How they make money:
- Both Facebook and Google sell ads. Together, they're predicted to collect roughly 52% of all U.S. digital ad dollars this year (per eMarketer).
- Amazon is a retailer that also runs a marketplace for other merchants. It also has a huge cloud services business ($75 billion in revenue for the first quarter of 2020).
- Apple sells hardware. It's also building revenue from services — more than $13 billion in the most recent reported quarter, making that line bigger than its Mac and iPad businesses.
Who's in charge:
- Zuckerberg founded Facebook and retains a controlling majority of voting shares, which makes him effectively an absolute ruler.
- Bezos founded Amazon and has run it from the start, though his substantial stake does not come with voting control of the company.
- Cook and Pichai both succeeded powerful founders (Steve Jobs and Larry Page) in the CEO chair, and though there's no sign that either of them faces a challenge, they are much more answerable to their boards as a result.
Where they're based:
- Facebook, Google, and Apple are all headquartered within miles of each other a half-hour south of San Francisco.
- Amazon, like Microsoft, is based in Seattle, but it gets lumped in with Silicon Valley nonetheless — at least as a state of mind.
How they're structured:
- Facebook acquired Instagram in 2012 and WhatsApp in 2014 and, though it has moved to integrate them technically, it still operates both as distinct services. That gives lawmakers a potential way to think about breaking up the company.
- Google's acquisition of DoubleClick in 2007 set up its dominant position in the digital-ad market. YouTube, its vast video platform, also operates independently.
- Amazon's hugely successful Web Services cloud service operates relatively separately from the company's main business, and some critics have called for the two to be separated.
- Apple has rarely grown through big acquisitions and offers regulators few obvious fissures to cleave.
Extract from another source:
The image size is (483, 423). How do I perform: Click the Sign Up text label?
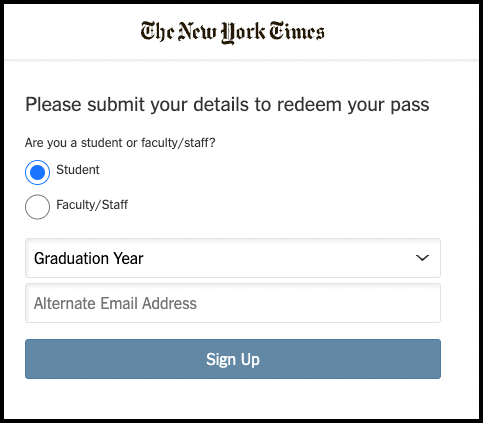tap(233, 360)
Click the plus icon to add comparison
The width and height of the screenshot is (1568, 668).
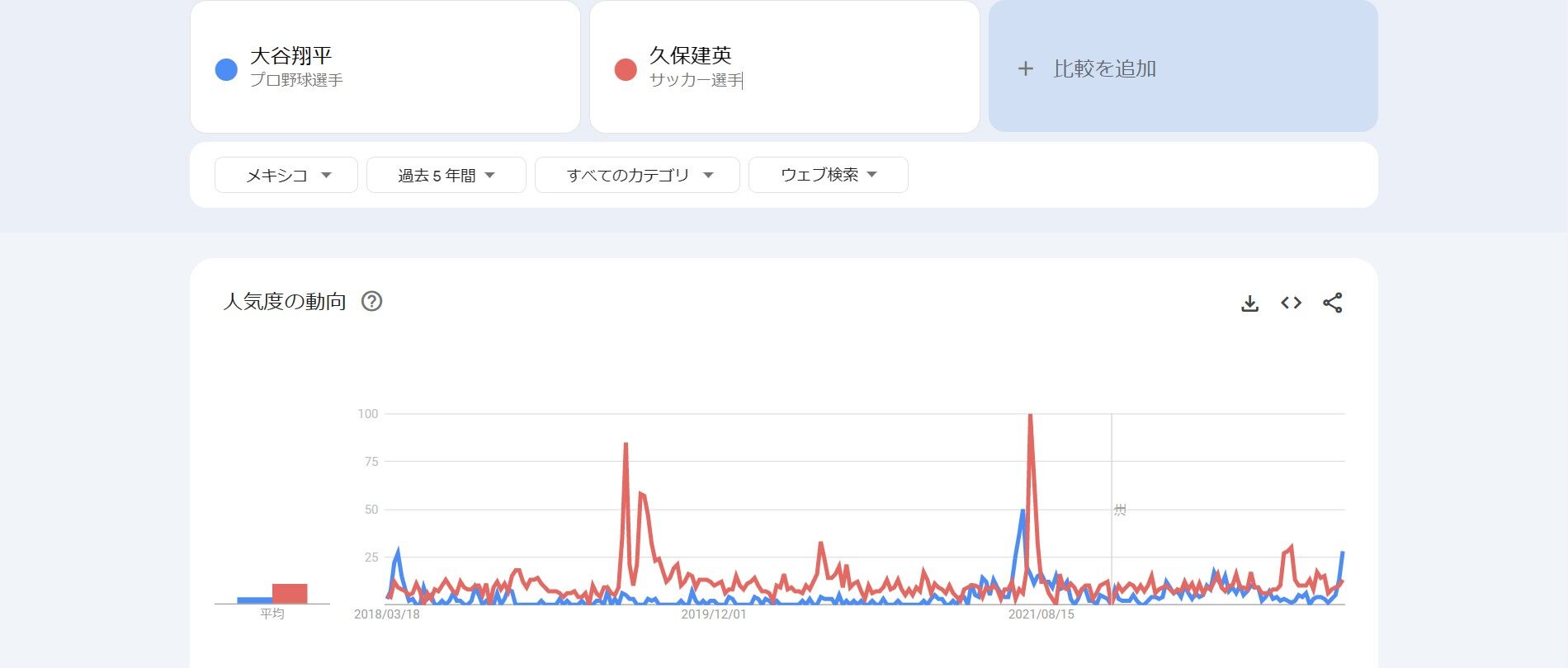(1025, 68)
If they wanted to consider somehow splitting it up, they'd likely explore breaking the App Store off from the iPhone's operating system and Apple's control.
Yes, but: The fact that there are four tech superpowers to begin with suggests there's still plenty of competition that opponents of antitrust action can cite.
These companies are all in one another's businesses.
- Apple and Google offer competing smartphone operating systems (iOS and Android).
- Facebook and Google's huge ad businesses are in competition with each other, and Amazon competes here too, with its roughly 10 percent share of the digital ad market growing.
- Amazon Web Services faces competition from Google as well as Microsoft, IBM, Oracle and smaller players.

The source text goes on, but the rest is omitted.